Kadın cinayetleriyle mücadele eden sivil toplum kuruluşları, bu tür şiddet olaylarının sadece istatistiklerden ibaret olmadığını, her birinin bir hayatı, bir aileyi yok ettiğini vurguluyor. Ölümlerin büyük bir kısmı, aile içi şiddet ve eski eşlerden, sevgililerden gelen tehdit ve şiddet sonucu gerçekleşiyor. Ancak, kadına yönelik şiddetin kaynağını sadece bireysel ilişkilerle açıklamak, sorunun çok daha derinlere indiğini görmezden gelmek anlamına geliyor.

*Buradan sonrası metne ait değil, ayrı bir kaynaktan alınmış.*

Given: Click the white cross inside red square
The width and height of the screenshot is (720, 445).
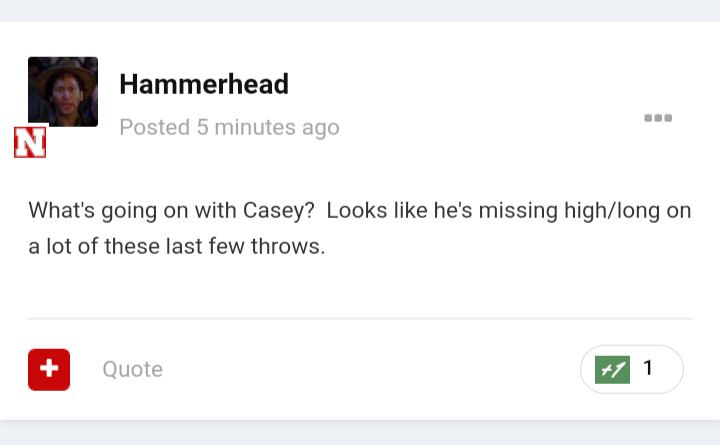Looking at the screenshot, I should coord(49,369).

Kadın hakları savunucuları, devletin ve toplumun kadına yönelik şiddetle mücadelede daha etkin adımlar atması gerektiğini belirtiyor. Şiddetle mücadele için hukuki reformlar ve daha sağlam bir denetim mekanizması oluşturulması gerektiği ifade ediliyor. Bu bağlamda, kadına yönelik şiddetle ilgili daha fazla eğitim, farkındalık çalışmaları ve yasal önlemler önerilmektedir.
Son yıllarda artan kadın cinayetleri, toplumsal cinsiyet eşitsizliğinin ve kadına yönelik ayrımcılığın daha fazla gözler önüne serilmesini sağlıyor. Kadınların güvenliğini sağlamak, yalnızca yasal düzenlemelerle değil, aynı zamanda toplumda güçlü bir farkındalık yaratmakla mümkün olacaktır.